As the Supreme Court has emphasized in its post-Younger decisions, that case and its progeny "were premised on considerations of equity practice and comity in our federal system that have little force in the absence of a pending state proceeding." Lake Carriers' Ass'n, 406 U.S. at 509, 92 S. Ct. at 1757. The Court has further explained: "When no state criminal proceeding is pending at the time the federal complaint is filed, federal intervention does not result in duplicative legal proceedings or disruption of the state criminal justice system; nor can federal intervention, in that circumstance, be interpreted as reflecting negatively upon the state court's ability to enforce constitutional principles. In addition, while a pending state prosecution provides the federal plaintiff with a concrete opportunity to vindicate his constitutional rights, a refusal on the part of the federal courts to intervene when no state proceeding is pending may place the hapless plaintiff between the Scylla of intentionally flouting state law and the Charybdis of forgoing what he believes to be constitutionally protected activity in order to avoid becoming enmeshed in a criminal proceeding." Steffel, 415 U.S. at 462, 94 S. Ct. at 1217.

Thus, where, as here, the plaintiffs do not seek declaratory or injunctive relief against an ongoing state criminal prosecution, the heightened requirements imposed by Younger for the exercise of federal court jurisdiction over the plaintiffs' claims for equitable relief are not triggered. Instead, as the Court explained in Lake Carriers' Ass'n, absent a pending state prosecution, "exercise of federal court jurisdiction is appropriate if the conditions for declaratory or injunctive relief are met." 406 U.S. at 509-10, 92 S. Ct. at 1757. The court will address the question of whether the plaintiffs have satisfied these conditions below.

▶ [RECORDED DATA]:
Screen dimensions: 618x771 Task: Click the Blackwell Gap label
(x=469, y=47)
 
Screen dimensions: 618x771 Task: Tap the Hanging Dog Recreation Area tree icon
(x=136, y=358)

▶ [LIST OF TASKS]:
(a) In the text on Younger abstention, rewrite the paragraph beginning "Thus, where, as here," more briefly, keeping its main facts.
(b) Continue the text on Younger abstention from the point where it stops.

▶ [RESULTS OF THE TASKS]:
(a) Because the plaintiffs do not seek declaratory or injunctive relief against an ongoing state criminal prosecution, Younger's heightened requirements for federal jurisdiction over their equitable claims do not apply. Under Lake Carriers' Ass'n, 406 U.S. at 509-10, when no state prosecution is pending, federal jurisdiction is appropriate if the conditions for declaratory or injunctive relief are met. The court will consider later whether the plaintiffs have satisfied those conditions.

(b)
The attorney general defendants also point to Fenner v. Boykin, 271 U.S. 240, 46 S. Ct. 492, 70 L. Ed. 927 (1926), upon which the Supreme Court placed heavy reliance in Younger, in support of their contention that this court should abstain from hearing the plaintiffs' claims.[16]Fenner, unlike Younger, but like the instant dispute, did concern an attempt to obtain federal injunctive relief against a state criminal prosecution prior to its initiation. In expansive language seemingly applicableand possibly fatalto this action, the Court noted that:

 
"Ex parte Young and following cases have established the doctrine that when absolutely necessary for protection of constitutional rights, courts of the United States have power to enjoin state officers from instituting criminal actions. But this may not be done, except under extraordinary circumstances, where the danger of irreparable loss is both great and immediate. Ordinarily, there should be no interference with such officers; primarily, they are charged with the duty of prosecuting offenders against the laws of the state, and must decide when and how this is to be done. The accused should first set up and rely upon his defense in the state courts, even though this involves a challenge of the validity of some statute, unless it plainly appears that this course would not afford adequate protection. The Judicial Code provides ample opportunity for ultimate review here in respect of federal questions. An intolerable condition would arise, if, whenever about to be charged with violating a state law, one were permitted *1434 freely to contest its validity by an original proceeding in some federal court."

Fenner, 271 U.S. at 243-44, 46 S. Ct. at 493.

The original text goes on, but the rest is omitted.